**PROBLEM TO WORK ON:** Print, word for word, only the lines from the one with "Task: Click Orange" down to the last line of the listing below; no pictures.

**THE INPUT:**
[Start of section]

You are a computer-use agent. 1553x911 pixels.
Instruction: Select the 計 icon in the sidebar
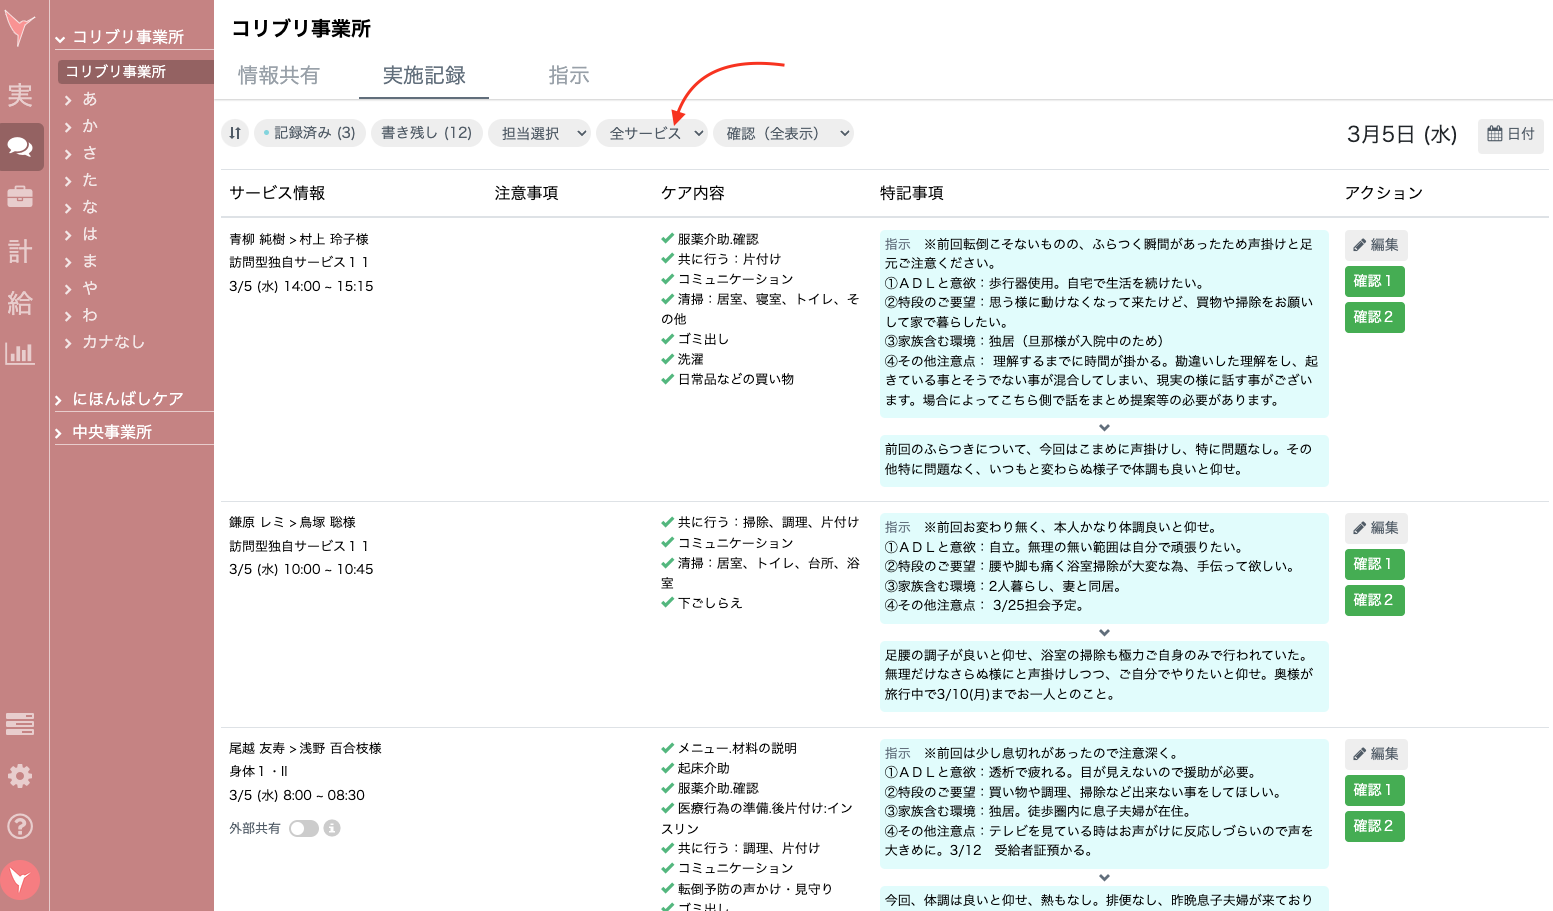[20, 250]
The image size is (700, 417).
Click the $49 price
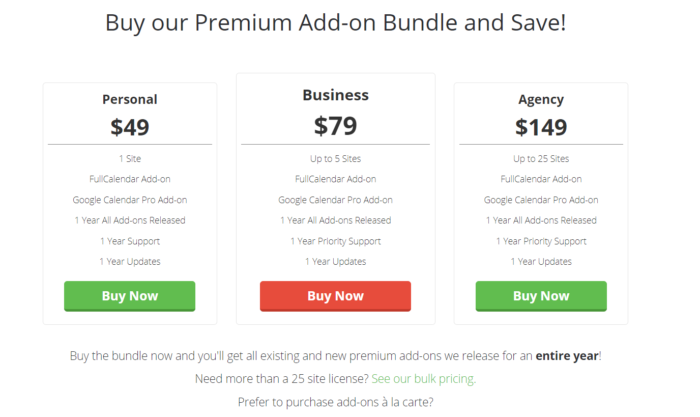point(130,127)
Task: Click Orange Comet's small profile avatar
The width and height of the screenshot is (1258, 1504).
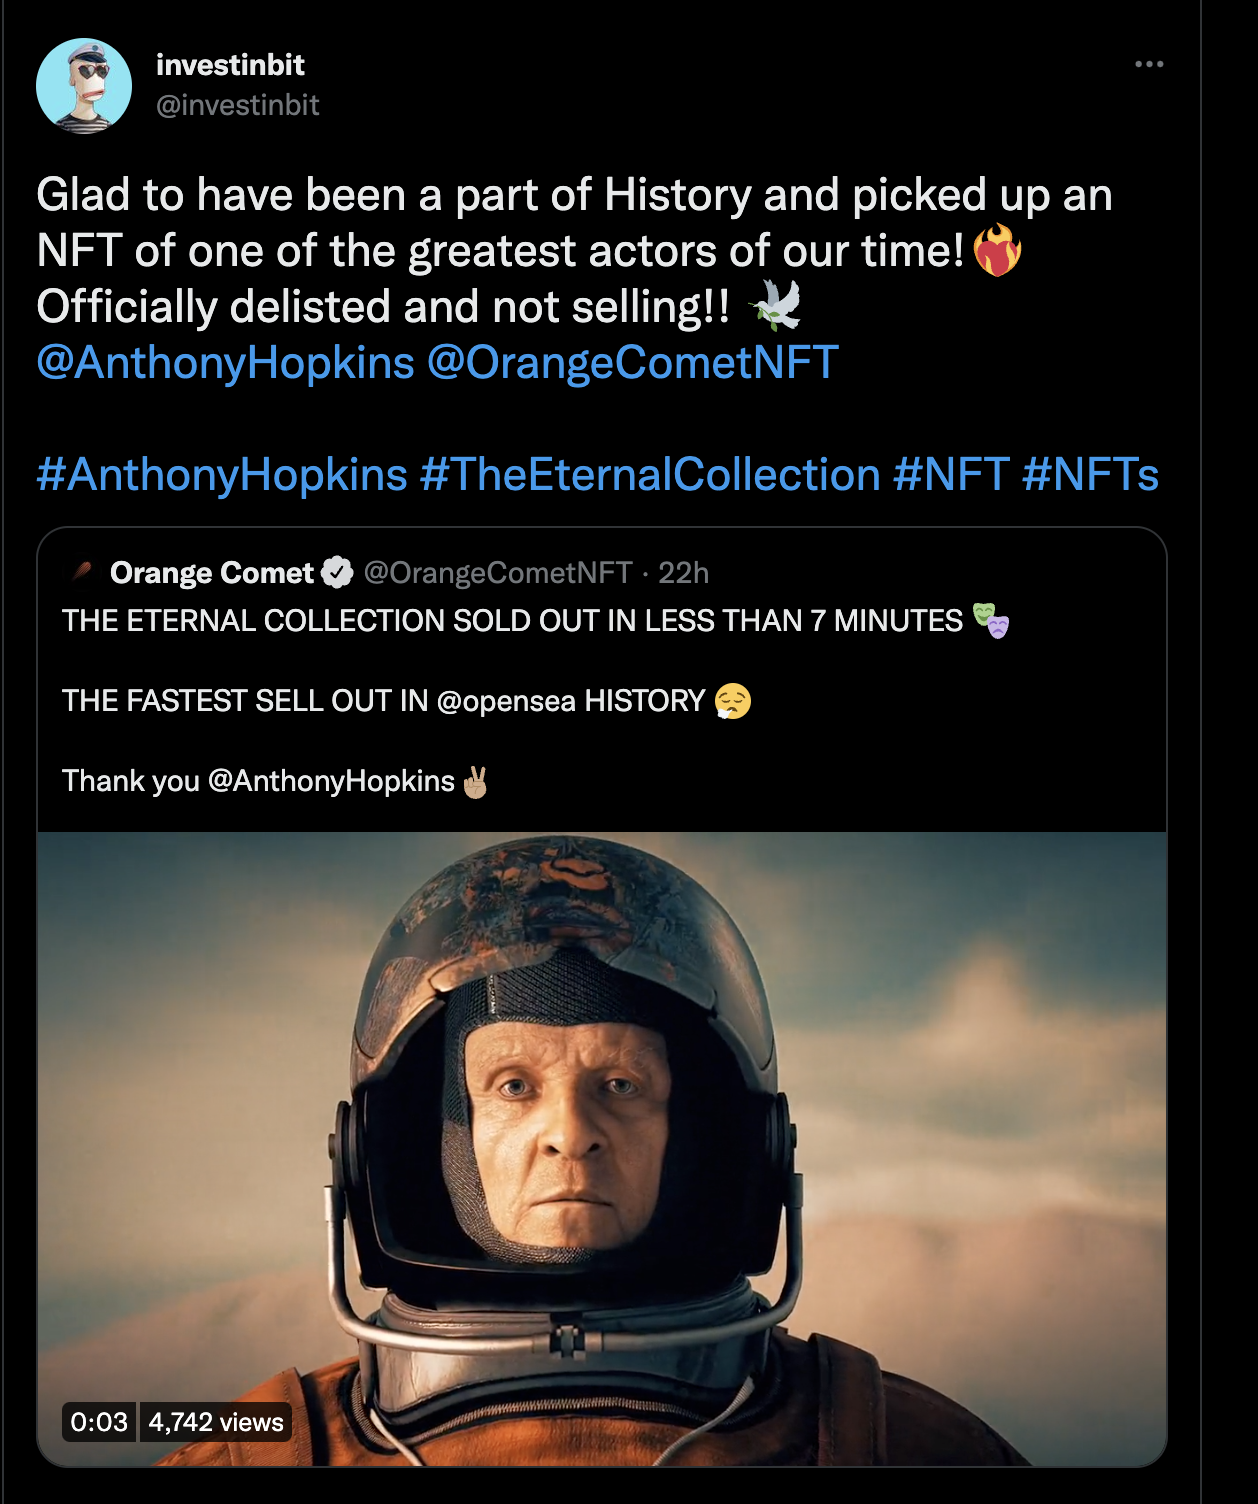Action: [82, 573]
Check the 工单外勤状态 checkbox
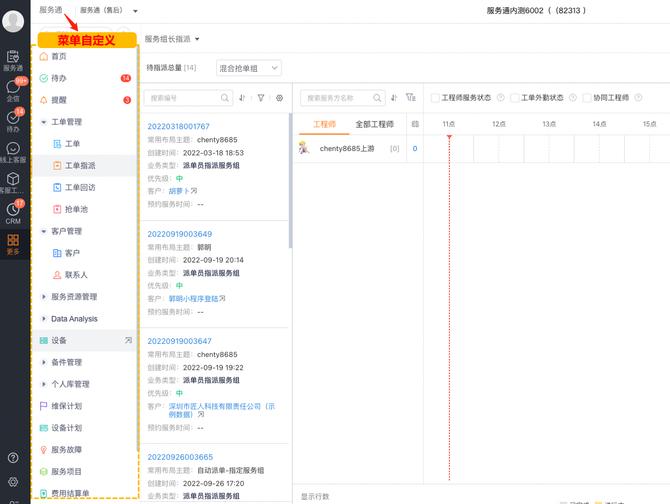This screenshot has width=670, height=504. click(514, 98)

[End of section]

**RESULT:**
Task: Click Orange Comet's small profile avatar
The width and height of the screenshot is (1258, 1504).
Action: [82, 573]
Check the 工单外勤状态 checkbox
This screenshot has width=670, height=504. click(514, 98)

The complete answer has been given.